Когда мы прощались перед отъездом с бабушкой, она грустно целовала нас и спрашивала: наверное, больше не приедете? Мы обещали радостно: приедем, зная, что это будет еще не скоро, и правда мы приезжали следующим летом, следующей зимой. Потом приезжали все реже и реже, потом – почти никогда.
– Вот вы вырастете, а мы с дедом умрем, – говорила нам часто бабушка.
В последнюю нашу встречу она смотрела на нас удивленно, словно не могла поверить своим глазам:
– Как вы выросли, какие стали взрослые.
Ей хотелось, наверное, вернуться в то время, когда мы были еще маленькие, и она нас провожала до следующих каникул, и горевала, и шла в пустой дом, где мыла полы, кипятила чайник, и дедушка возвращался с рыбалки поздно ночью, и Ночка мычала, и одиноко вскрикивал петух.

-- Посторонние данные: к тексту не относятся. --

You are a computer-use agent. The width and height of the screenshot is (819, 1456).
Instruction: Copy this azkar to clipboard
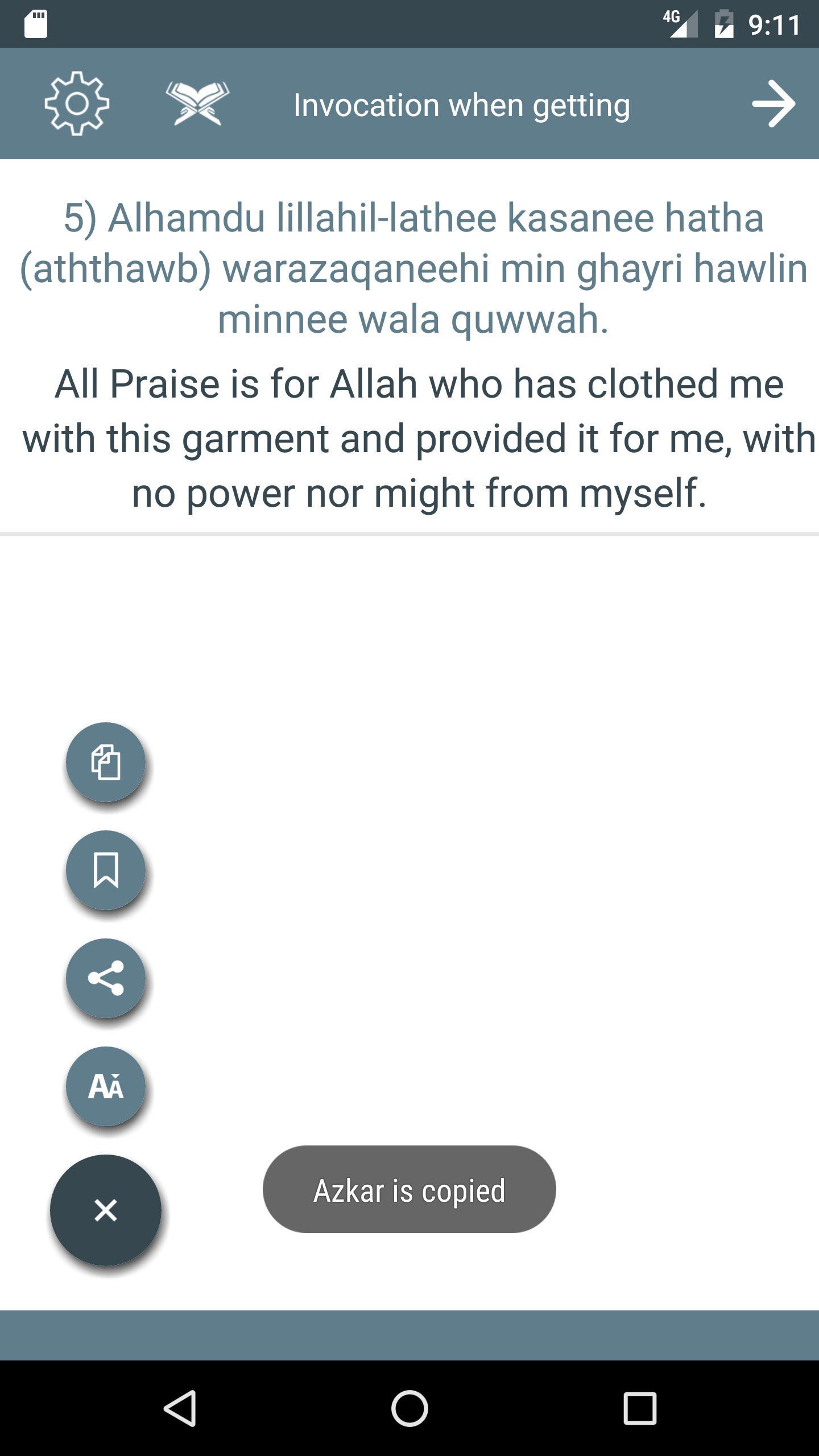tap(106, 762)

«Какой же дурак», – повторяли мы за дедушкой, и бабушка, наверное, повторяла за ним: «Какой же дурак».
Бабушку отпевали все в той же церкви, что и Альку.
Снова приехал отец Александр, крупный мужчина, с пунцовыми губами, в золотой рясе, и снова говорил о жизни вечной.
И снова старухи читали и пели с ним вместе. Сухой отряд ангелов. Они считали себя по праву грядущей смерти равными отцу Александру и вместе с тем сохраняли почтительность к его чину.
Со стен церкви смотрели выцветшие ликами святые, едва проступающие сквозь темноту, как радость сквозь высыхающие слезы.